**EXERCISE DETAILS**
Only the lines holding "Task" are wanted. Copy every one from the records below.

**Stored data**
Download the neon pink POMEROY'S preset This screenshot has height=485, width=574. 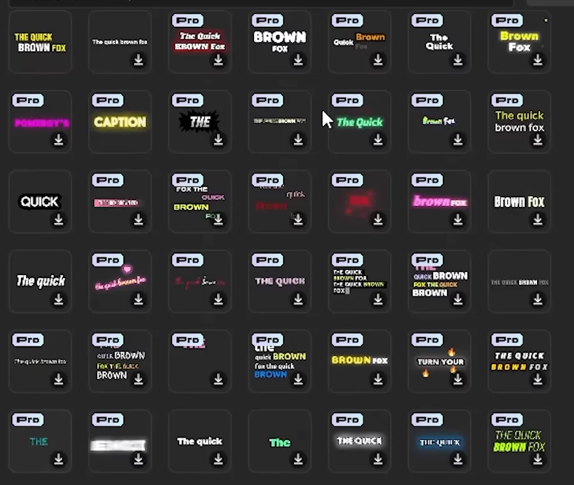pyautogui.click(x=59, y=140)
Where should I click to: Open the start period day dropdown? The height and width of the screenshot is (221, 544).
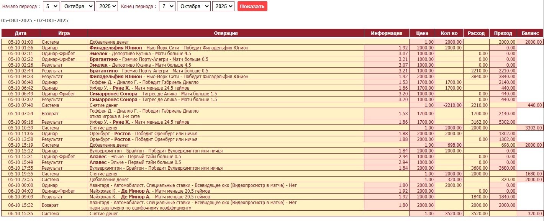point(51,7)
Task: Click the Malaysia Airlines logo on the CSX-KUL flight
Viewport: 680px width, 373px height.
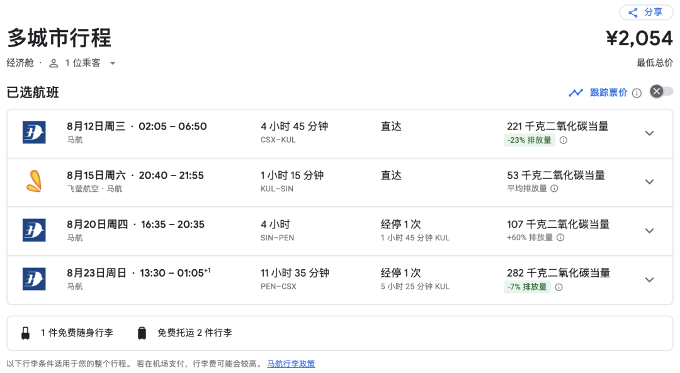Action: (34, 133)

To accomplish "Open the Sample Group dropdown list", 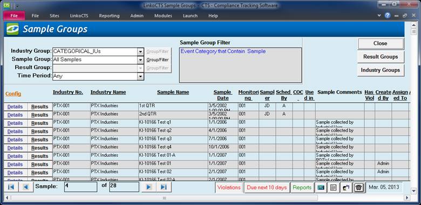I will click(140, 59).
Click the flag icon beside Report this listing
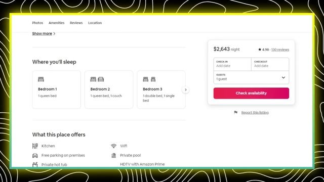 pyautogui.click(x=235, y=112)
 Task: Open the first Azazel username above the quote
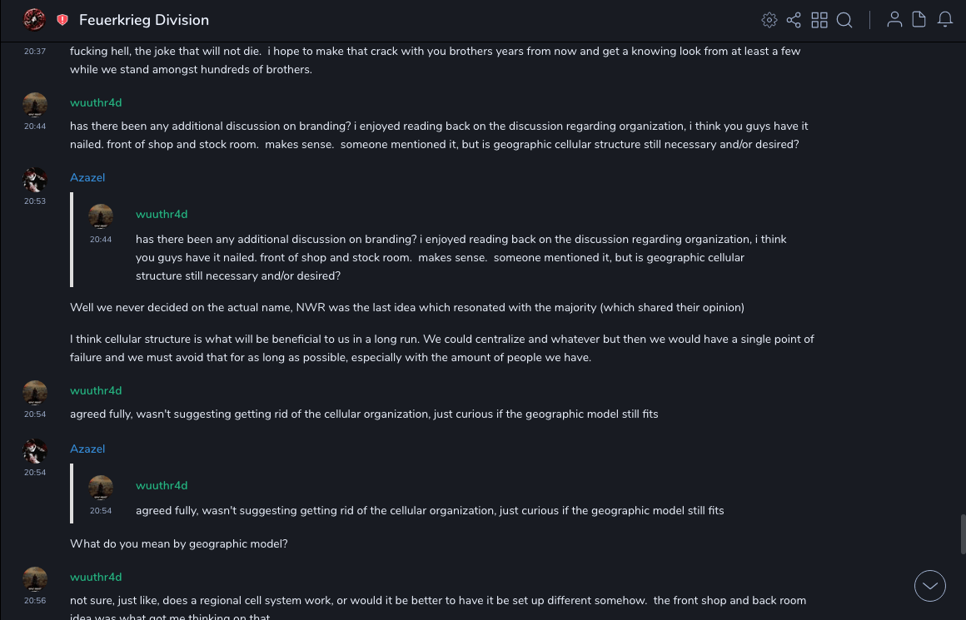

**RESULT OF THE EXERCISE**
Task: Click the Malaysia Airlines logo on the CSX-KUL flight
 Task: Open the first Azazel username above the quote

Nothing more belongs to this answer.